Joe O'Connell of Cary might have passed away from complications from Cystic Fibrosis in November 2009, but that's not where his story ends. A tournament honoring his memory and helping fight against the disease that took his life continues every year.
A year before his death, the Roly Poly sandwich shop owner joined together with family and friends to start the Joey O Bocce Classic to help raise money for Cystic Fibrosis research.
They had been looking for a way to raise money for research and the idea of bocce was a perfect fit, his mother, Elana O'Connell, said Monday.
"He and his wife would play beach bocce all the time," Elana O'Connell said.
The first year was rough, but on that cold, rainy day they were still able to raise $8,000. The following year, the tournament moved to Joe's alma mater Cardinal Gibbons High School. Elana O'Connell remembers that warm day as "absolutely spectacular."
A few months after playing in that tournament, Joe became ill with a rare bacterial infection. He spent three months in Duke University Hospital's intensive care unit before passing away in November 2009. His daughter was born that September at the same hospital just two floors down from him.

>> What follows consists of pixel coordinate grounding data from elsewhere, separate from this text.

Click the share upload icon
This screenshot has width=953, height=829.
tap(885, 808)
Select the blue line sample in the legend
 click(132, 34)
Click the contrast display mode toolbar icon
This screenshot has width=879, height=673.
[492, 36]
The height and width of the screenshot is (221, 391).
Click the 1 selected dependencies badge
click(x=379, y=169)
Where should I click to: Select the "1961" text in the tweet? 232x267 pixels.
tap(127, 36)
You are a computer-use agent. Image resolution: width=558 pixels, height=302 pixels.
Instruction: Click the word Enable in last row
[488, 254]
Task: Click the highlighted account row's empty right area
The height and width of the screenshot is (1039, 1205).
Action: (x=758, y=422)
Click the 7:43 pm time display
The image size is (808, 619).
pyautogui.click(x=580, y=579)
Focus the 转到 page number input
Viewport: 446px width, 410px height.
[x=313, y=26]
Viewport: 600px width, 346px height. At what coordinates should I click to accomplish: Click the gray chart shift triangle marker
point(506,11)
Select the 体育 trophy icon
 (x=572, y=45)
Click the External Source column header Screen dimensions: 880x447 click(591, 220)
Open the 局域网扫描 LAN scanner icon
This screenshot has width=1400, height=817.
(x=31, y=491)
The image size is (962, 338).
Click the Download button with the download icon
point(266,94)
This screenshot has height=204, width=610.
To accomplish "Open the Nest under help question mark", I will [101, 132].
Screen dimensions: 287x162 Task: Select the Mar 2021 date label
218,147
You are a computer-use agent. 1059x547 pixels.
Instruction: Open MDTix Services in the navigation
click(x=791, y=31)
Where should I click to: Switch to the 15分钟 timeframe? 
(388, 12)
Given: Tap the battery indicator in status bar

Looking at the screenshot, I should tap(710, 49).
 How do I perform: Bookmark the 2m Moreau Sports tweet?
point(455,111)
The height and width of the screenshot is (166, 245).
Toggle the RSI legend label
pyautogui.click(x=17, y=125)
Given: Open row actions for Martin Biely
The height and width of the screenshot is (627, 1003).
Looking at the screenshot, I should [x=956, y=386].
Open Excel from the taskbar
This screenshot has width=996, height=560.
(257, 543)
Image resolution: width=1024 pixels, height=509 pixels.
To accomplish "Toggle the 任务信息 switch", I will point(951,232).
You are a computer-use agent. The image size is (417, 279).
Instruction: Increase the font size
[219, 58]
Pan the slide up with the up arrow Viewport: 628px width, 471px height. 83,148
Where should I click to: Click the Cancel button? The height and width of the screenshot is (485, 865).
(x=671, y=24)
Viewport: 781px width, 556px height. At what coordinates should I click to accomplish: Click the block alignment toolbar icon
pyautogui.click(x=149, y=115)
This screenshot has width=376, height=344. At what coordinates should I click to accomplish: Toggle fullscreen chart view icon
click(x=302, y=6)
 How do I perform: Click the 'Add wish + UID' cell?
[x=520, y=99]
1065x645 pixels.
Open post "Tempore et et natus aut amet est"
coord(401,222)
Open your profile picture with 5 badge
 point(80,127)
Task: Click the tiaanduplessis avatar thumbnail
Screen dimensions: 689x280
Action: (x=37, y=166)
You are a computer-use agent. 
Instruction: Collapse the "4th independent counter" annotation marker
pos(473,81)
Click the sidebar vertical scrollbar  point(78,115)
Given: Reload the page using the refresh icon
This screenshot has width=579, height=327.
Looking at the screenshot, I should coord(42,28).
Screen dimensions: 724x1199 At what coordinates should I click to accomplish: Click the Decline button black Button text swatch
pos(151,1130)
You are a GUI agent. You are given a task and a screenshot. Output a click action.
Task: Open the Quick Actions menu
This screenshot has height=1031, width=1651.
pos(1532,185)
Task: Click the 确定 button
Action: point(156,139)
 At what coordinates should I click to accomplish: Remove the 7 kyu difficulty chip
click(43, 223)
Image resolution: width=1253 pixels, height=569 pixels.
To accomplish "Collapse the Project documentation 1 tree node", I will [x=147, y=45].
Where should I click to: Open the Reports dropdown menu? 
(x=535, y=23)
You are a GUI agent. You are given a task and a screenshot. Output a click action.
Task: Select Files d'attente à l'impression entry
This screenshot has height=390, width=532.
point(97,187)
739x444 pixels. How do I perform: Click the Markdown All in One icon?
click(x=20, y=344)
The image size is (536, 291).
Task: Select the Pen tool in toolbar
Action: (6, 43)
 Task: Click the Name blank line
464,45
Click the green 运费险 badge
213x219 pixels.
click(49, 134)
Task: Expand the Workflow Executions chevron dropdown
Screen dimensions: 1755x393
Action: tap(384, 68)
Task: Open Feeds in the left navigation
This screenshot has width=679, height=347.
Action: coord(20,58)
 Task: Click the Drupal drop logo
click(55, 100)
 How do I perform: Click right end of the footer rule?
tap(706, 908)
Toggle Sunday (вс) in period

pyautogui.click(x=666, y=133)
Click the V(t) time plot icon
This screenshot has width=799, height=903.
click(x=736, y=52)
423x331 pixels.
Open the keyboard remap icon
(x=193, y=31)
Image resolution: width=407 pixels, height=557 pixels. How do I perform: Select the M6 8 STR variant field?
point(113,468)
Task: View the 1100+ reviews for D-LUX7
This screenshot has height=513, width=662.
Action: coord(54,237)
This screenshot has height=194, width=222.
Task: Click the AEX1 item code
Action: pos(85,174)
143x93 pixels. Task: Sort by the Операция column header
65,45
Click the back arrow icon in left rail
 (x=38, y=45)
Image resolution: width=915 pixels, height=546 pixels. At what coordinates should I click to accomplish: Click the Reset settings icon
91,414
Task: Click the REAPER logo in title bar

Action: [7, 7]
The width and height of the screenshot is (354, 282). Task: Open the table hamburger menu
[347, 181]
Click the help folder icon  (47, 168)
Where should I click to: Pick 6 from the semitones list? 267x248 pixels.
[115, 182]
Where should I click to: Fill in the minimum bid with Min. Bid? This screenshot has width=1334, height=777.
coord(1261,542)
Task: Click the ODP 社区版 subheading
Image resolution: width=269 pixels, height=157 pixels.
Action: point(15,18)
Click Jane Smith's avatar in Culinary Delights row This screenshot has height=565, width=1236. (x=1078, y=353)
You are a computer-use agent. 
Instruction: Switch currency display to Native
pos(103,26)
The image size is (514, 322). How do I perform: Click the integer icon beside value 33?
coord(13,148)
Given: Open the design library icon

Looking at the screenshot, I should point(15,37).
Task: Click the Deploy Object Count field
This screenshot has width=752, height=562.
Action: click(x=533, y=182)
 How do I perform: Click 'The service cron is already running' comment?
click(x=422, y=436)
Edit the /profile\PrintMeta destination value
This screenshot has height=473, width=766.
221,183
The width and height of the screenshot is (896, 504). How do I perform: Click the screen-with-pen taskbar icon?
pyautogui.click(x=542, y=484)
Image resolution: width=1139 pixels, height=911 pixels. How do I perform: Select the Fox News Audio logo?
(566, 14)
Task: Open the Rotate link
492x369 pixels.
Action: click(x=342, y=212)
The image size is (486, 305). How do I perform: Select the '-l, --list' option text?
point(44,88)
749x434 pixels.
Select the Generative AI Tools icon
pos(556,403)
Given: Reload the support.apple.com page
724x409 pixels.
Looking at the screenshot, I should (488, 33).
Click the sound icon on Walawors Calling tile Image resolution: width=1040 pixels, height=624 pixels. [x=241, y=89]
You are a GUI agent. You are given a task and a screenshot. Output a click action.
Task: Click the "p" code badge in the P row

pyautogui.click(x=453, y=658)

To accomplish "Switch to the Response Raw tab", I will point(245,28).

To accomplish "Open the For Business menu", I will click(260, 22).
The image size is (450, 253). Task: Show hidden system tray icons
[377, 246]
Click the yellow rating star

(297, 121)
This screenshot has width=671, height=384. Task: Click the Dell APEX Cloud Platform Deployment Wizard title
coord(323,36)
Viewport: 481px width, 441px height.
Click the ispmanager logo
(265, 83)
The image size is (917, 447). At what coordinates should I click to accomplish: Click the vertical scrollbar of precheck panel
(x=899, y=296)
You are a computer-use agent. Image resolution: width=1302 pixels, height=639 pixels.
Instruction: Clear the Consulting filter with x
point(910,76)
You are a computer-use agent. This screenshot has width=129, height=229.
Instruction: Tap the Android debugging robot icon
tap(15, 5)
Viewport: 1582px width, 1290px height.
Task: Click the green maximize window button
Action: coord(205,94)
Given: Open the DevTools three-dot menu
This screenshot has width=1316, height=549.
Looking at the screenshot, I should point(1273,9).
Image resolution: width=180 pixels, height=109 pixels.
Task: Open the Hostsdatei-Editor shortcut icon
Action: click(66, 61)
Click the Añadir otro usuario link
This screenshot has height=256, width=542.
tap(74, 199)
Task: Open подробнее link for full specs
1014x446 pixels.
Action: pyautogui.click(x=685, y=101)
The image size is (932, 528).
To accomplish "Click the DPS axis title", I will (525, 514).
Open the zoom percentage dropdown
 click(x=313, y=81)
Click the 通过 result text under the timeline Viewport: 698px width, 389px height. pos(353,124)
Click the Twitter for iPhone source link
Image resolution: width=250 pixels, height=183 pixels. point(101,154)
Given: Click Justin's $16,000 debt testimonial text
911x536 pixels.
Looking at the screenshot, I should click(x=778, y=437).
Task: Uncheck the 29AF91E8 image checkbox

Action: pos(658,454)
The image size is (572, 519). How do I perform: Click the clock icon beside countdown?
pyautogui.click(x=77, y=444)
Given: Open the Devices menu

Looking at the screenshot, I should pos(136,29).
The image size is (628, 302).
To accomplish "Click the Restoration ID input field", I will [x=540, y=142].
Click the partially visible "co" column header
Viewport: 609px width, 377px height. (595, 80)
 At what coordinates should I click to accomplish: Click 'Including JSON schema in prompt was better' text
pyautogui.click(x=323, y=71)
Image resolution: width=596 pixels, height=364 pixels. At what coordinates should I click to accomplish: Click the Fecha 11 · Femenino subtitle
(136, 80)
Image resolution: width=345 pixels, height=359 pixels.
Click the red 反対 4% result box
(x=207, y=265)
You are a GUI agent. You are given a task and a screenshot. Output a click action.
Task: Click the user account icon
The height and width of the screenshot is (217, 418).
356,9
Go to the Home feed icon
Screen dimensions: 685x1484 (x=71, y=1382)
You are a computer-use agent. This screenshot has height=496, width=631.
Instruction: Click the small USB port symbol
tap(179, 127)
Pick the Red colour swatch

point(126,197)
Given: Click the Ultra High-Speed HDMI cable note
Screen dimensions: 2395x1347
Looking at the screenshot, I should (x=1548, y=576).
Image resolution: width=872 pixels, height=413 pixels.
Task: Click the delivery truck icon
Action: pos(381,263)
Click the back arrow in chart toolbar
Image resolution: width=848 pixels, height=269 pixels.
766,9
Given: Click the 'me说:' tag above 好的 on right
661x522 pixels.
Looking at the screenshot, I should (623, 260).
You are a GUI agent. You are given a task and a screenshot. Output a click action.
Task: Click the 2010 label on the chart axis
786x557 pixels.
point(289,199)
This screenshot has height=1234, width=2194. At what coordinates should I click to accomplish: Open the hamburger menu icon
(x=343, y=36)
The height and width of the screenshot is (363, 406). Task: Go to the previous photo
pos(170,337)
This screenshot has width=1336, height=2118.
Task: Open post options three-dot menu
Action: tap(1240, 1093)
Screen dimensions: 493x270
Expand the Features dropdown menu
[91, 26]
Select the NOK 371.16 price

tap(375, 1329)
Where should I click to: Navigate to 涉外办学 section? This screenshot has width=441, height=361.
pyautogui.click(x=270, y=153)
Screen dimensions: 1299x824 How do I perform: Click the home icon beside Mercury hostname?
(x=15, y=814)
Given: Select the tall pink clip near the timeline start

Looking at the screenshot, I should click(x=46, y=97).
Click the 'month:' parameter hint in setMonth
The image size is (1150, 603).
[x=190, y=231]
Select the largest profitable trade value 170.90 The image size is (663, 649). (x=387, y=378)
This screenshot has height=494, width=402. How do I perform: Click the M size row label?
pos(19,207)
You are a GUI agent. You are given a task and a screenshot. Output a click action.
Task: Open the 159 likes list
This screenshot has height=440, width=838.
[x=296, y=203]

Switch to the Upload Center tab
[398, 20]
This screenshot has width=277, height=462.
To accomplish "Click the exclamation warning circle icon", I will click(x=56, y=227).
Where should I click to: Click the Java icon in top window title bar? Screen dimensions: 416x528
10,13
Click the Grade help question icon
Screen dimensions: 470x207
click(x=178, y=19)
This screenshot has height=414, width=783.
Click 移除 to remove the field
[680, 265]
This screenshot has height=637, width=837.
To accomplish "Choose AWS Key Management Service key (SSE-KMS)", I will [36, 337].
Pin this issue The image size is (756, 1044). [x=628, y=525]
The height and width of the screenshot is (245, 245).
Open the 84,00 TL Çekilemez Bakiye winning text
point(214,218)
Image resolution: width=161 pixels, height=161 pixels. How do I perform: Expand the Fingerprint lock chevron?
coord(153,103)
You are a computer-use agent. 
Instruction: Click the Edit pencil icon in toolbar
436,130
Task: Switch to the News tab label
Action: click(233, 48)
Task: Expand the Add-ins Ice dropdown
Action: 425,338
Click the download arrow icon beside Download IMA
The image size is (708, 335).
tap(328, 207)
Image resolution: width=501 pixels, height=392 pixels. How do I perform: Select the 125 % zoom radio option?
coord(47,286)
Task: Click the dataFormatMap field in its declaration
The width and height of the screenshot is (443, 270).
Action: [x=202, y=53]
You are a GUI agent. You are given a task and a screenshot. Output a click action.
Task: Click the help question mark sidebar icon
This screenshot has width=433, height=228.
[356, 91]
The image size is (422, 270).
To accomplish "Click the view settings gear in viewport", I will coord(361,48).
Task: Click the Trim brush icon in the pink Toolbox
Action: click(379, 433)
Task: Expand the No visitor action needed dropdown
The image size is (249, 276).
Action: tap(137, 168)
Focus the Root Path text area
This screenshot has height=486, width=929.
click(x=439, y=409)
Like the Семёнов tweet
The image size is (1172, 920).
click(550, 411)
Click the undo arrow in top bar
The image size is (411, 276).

Since his death, the tournament has continued on in his honor. Although, Joe attended Cardinal Gibbons before it moved to its current location, his mother said many people have said they feel he is on the field with them during the tournament.
"His spirit is alive the whole time. You feel Joe's presence when you are on that field playing bocce," she said.
Last year, the Joey O Bocce Classic raised $35,000. They hope to top $50,000 during this year's tournament on Sunday.
Team registration ended on Monday, but you can still go out there, support the cause and check out some great bocce.
There will be bounce houses and games for the children, raffles (including a basketball signed by UNC coach Roy Williams) and food.
Since Joe graduated from UNC, this year's tournament shirts will be Carolina Blue. They change the colors every year, but decided that every fifth year (until there is a cure for Cystic Fibrosis) they will make the shirts Carolina Blue.